An offset mortgage works by allowing your savings to balance out your mortgage debt, so you only pay interest on the difference. Monthly mortgage payments are initially calculated on the total debt before accounting for the offset, meaning that each month you end up paying more than needed. This helps you pay off your mortgage faster than with a regular loan, and you don’t pay tax on the interest you would have earned on your savings.
For example, if you have a £100,000 mortgage with an offset tracker loan rate of 5.24% from Intelligent Finance, you could save over £39,000 in interest over the mortgage term by offsetting the loan with £20,000 in savings. This would also allow you to finish paying off the mortgage five years earlier than a standard 25-year mortgage.
About a quarter of mainstream mortgage providers offer offset deals. Some of these are current account mortgages, like the One Account from the Royal Bank of Scotland, which lets you offset savings and current account balances against your mortgage. Together, offset and current account mortgages make up about 10% of the home loans market.

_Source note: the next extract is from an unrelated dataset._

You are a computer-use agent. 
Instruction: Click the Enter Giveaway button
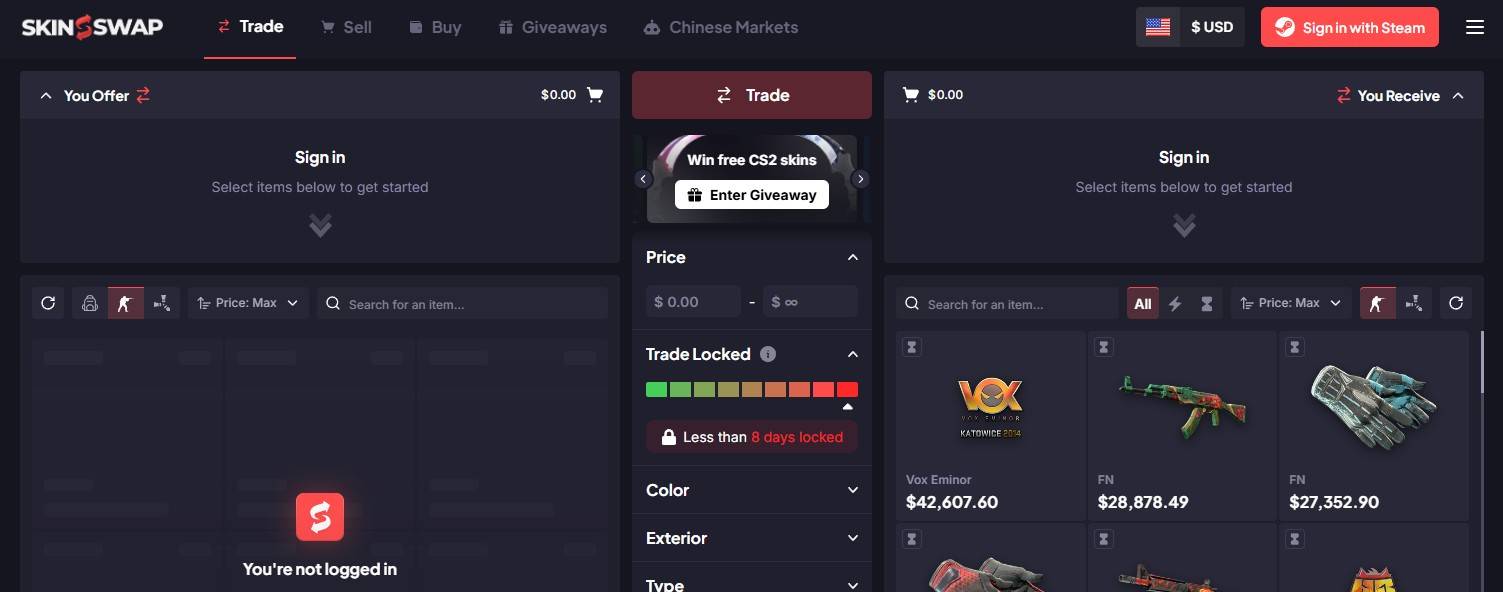click(x=752, y=195)
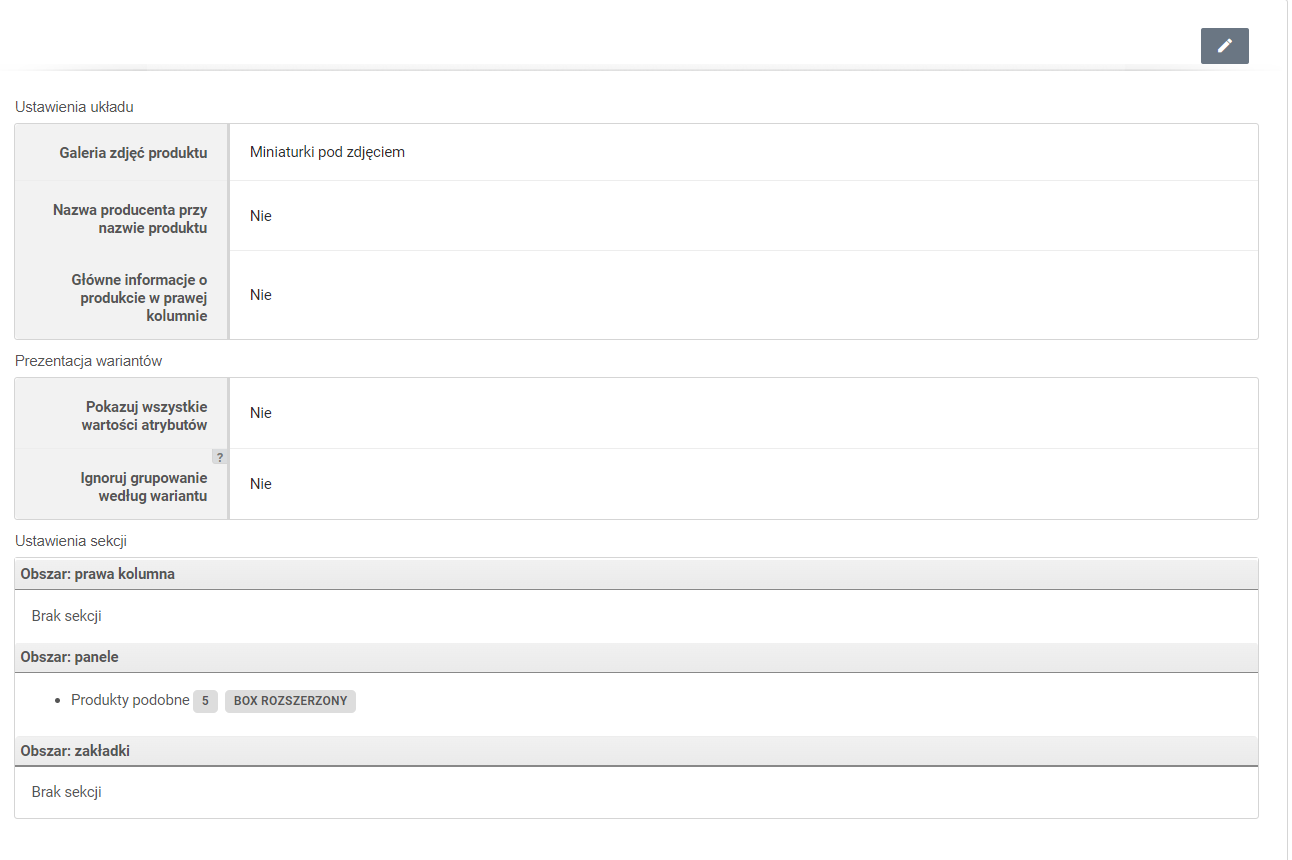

Most offset mortgages have interest rates linked to the Bank of England’s base rate, but there are also fixed or capped rate options available. They offer flexibility, allowing borrowers to pay off the principal without penalties, make lower payments, or even take payment breaks if they’ve made additional payments throughout the year.
However, offset mortgages usually come with higher rates than traditional ones, making the flexible benefits more costly. They might not be the best choice for everyone. In fact, industry data shows they aren’t extremely popular among consumers.
Mortgage broker John Charcol reported that only 1% of borrowers chose an offset loan last month, compared to 20% who selected base rate tracker deals, and 18% who went for low two-year fixed deals.
Mortgage adviser James Cotton from London & Country suggests that for an offset deal to be more cost-effective than a traditional mortgage, higher-rate taxpayers should have at least £10,000 in savings to offset a £100,000 mortgage.
Ray Boulger from Charcol points out that while offset mortgages might not suit everyone, they offer unique features. For example, they allow you to offset multiple savings and current accounts. Some providers even let parents use their savings to offset their children’s mortgage, reducing the monthly payments while still keeping access to their funds.
Mark Pittaccio, a business development manager from Hertfordshire, values the flexibility of offset mortgages. Over the past six years, his offset mortgage has allowed him to renovate a property, buy a car, start a business, and manage his taxes effectively. Although the rates are slightly higher than some competitive two-year deals, he believes the extra benefits are worth the additional cost.